Zutritt verboten!

Von Luise Sammann |
Istanbul ist nicht nur attraktiver Anziehungspunkt für Touristen aus aller Welt. Die Anzeichen mehren sich, dass die türkische Regierung mit der Stadtplanung der 15-Millionen-Metropole überfordert ist. Die willkürliche und gedankenlose Zerstörung historischer Bausubstanz, das tägliche Verkehrschaos, die Zerstörung der Natur und die Hilflosigkeit gegenüber der akuten Erdbebengefahr wachsen zu immer drängenderen und nach wie vor ungelösten Problemen heran.
Und so nehmen die, die es sich leisten können, ihr Glück selbst in die Hand. Das Ergebnis sind sogenannte "Gated Communities": ganze Stadtteile in bester Lage mit Hunderten von exakt gleichen Hochhäusern entstehen über Nacht. Moderne Plattenbauungetüme nicht für die Armen, sondern für die Reichen. Wachmann vor dem Haus inklusive.

------------------------------------------------

> _Zu bearbeitende Aufgabe_:
Schreibe den Abschnitt des Textes über Istanbul ab, der mit „Von Luise Sammann“ beginnt und nach „ungelösten Problemen heran.“ endet. Tausche dabei „Erdbebengefahr“ gegen „Erdbebenbedrohung“ aus.

> _Angezeigte Daten_:
------------------------------------------------

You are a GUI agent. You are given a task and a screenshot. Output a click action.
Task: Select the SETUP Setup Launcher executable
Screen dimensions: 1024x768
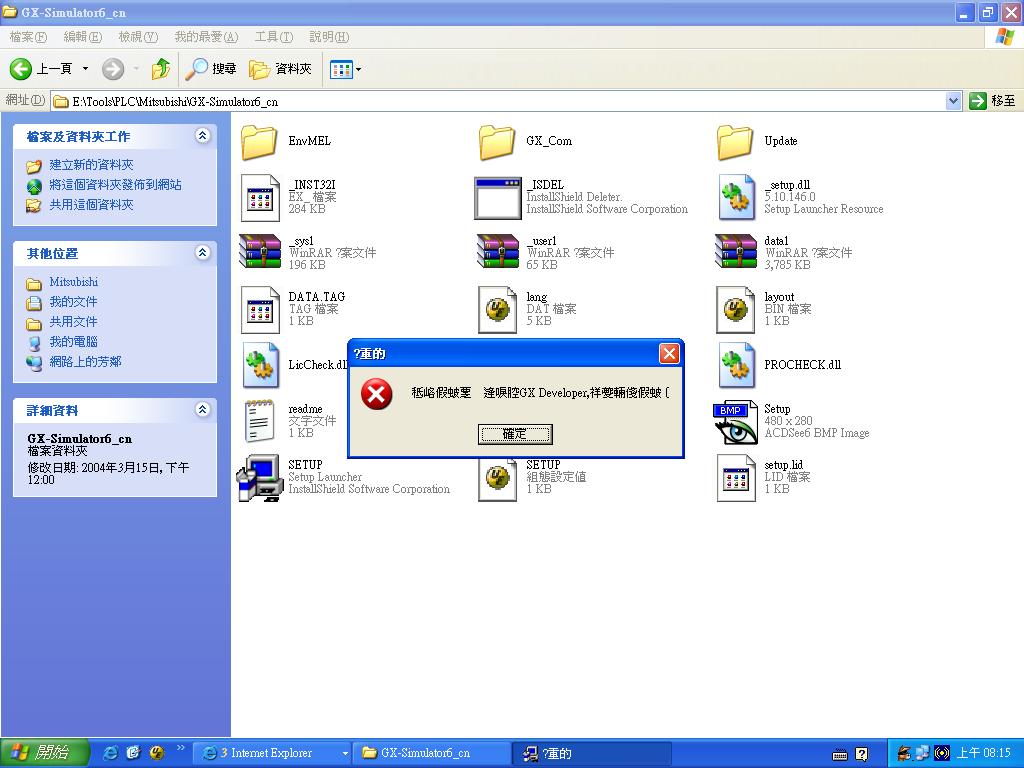(x=260, y=477)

------------------------------------------------

> _Lösung der Aufgabe_:
Von Luise Sammann |
Istanbul ist nicht nur attraktiver Anziehungspunkt für Touristen aus aller Welt. Die Anzeichen mehren sich, dass die türkische Regierung mit der Stadtplanung der 15-Millionen-Metropole überfordert ist. Die willkürliche und gedankenlose Zerstörung historischer Bausubstanz, das tägliche Verkehrschaos, die Zerstörung der Natur und die Hilflosigkeit gegenüber der akuten Erdbebenbedrohung wachsen zu immer drängenderen und nach wie vor ungelösten Problemen heran.